Tanggapan terhadap Dialog Menkes dan Calon Dokter: Salah Kaprah tentang Dokter

Tanggapan terhadap Dialog Menkes dan Calon Dokter: Salah Kaprah tentang Dokter Dahlan Iskan

Oleh: dr Muh Shoifi Tulisan Disway berjudul: Omnibus Lagi (2 Desember 2022), mendapat tanggapan yang sangat luas. Pro dan kontra hampir seimbang. Salah satunya yang ditulis dr Shoifi ini.

---

VIRAL di sosial media tentang dialog langsung Menkes Budi Gunadi Sadikin dengan para calon . Meski tak lazim tapi toh sudah terjadi.

Mengapa tak lazim?

Pertama, para dokter calon spesialis ini sedang dalam posisi belajar di institusi pendidikan tempat mereka bernaung.

Ada guru dan para pengampu kebijakan yang sudah mengurusi hal-hal terkait pendidikan.

Jika ada yang tidak pas, kurang sreg atau nggak asyik, tinggal lapor sesuai dengan penjenjangan yang sudah ada. Mulai ke senior, ketua Program Studi (KPS) hingga ke penanggung jawab pendidikan di fakultas atau pun rumah sakit pendidikan.
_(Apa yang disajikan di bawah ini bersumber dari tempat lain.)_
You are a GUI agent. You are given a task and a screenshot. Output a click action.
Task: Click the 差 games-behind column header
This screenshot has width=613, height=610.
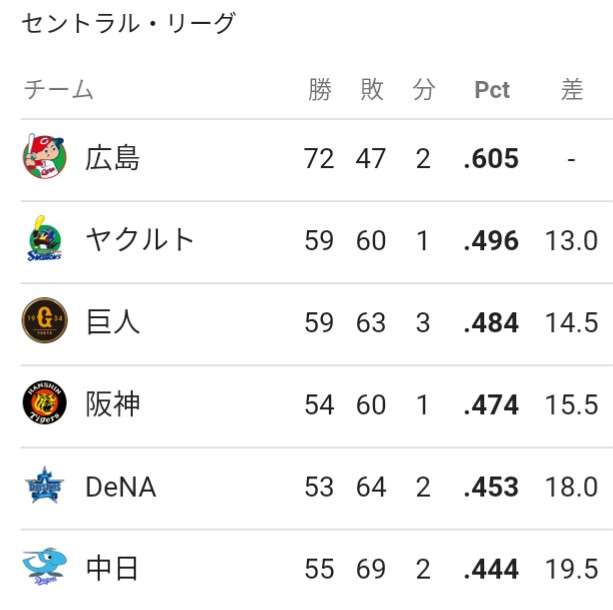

Kedua, umumnya para dokter yang sedang belajar tidak bicara tentang ”kebijakan”. Tradisi ini sangat kuat bahkan di mana pun di dunia pendidikan dokter.

Para dokter yang sedang belajar akan sangat sibuk dengan program studinya, meski ruang komunikasi untuk hal lain tetap sangat terbuka.

Banyak yang didialogkan. Tentang insentif, darah biru, dan juga bagaimana proses pendidikan itu dijalankan.

Tentang darah biru; ini lontaran Pak Menkes terkait ”banyaknya” permintaan rekomendasi untuk melanjutkan pendidikan spesialis yang datang padanya.

Meski agak aneh, karena saat dialog itu juga langsung dibantah, jangan-jangan yang datang ke Pak Menkes juga ”berdarah biru”. Tidak banyak orang di negeri ini yang punya akses langsung ke Menkes. Tapi bisa akan menarik jika Pak Menkes juga memberikan datanya.

Dunia pendidikan kedokteran termasuk sistem pendidikan yang sangat objektif. Untuk masuk, seleksinya sangat ketat. Darah biru atau darah merah akan menjalani proses seleksi yang sama. Terlebih saat menjalani proses pendidikan, kecakapan intelektual, skill/psikomotor dan attitude. Standar penilaiannya sangat ketat.

Mau darah apa pun prosesnya sama. Kecakapan ini bisa diukur dan diuji oleh banyak pihak. Penjenjangannya sangat ketat. Bagi yang tidak mampu pasti terhenti di tengah jalan.

Anggap saja ada dokter calon spesialis yang karena darahnya biru maka dia diterima. Tapi untuk menjalani proses pendidikan selama 5 tahun tidak pernah ada lagi yang akan paham dengan warna darahnya.

Kecakapan seorang dokter untuk menjadi ada standar ujinya, dan itu sangat ketat.

Lalu tentang biaya yang mahal dan hanya yang berduit saja yang bisa sekolah spesialis. Ini juga agak aneh.

Mungkin ada yang takut mendaftar sekolah karena belum punya cukup biaya. Misalnya, karena barusan berkeluarga dan lain-lain. Tapi mengatakan bahwa yang bisa sekolah spesialis hanya anak-anak yang mampu ini tidak benar. Apalagi dasarnya hanya 1 foto yang katanya dokter tidak berani sekolah karena tidak mampu.

Kalau dokter-dokter tidak mampu dan tidak bisa sekolah spesialis mau pamer foto, bisa jadi kolase yang sangat besar.

Bahkan seandainya dilakukan survei pun mayoritas yang sedang menjalani sekolah spesialis saat ini adalah dokter yang secara ekonomi biasa-biasa saja. Yang dari kampung dan kurang mampu secara ekonomi sangat banyak. Pasti jauh lebih banyak dari yang mampu atau pun berdarah biru.

Sekarang tentang produksi dan distribusi.

Pak Menkes bilang siap berdebat, ini hal baru dan bagus. Sekalian bisa dibuat debat terbuka: apa masalah kesehatan dan kedokteran di negeri ini sebenarnya?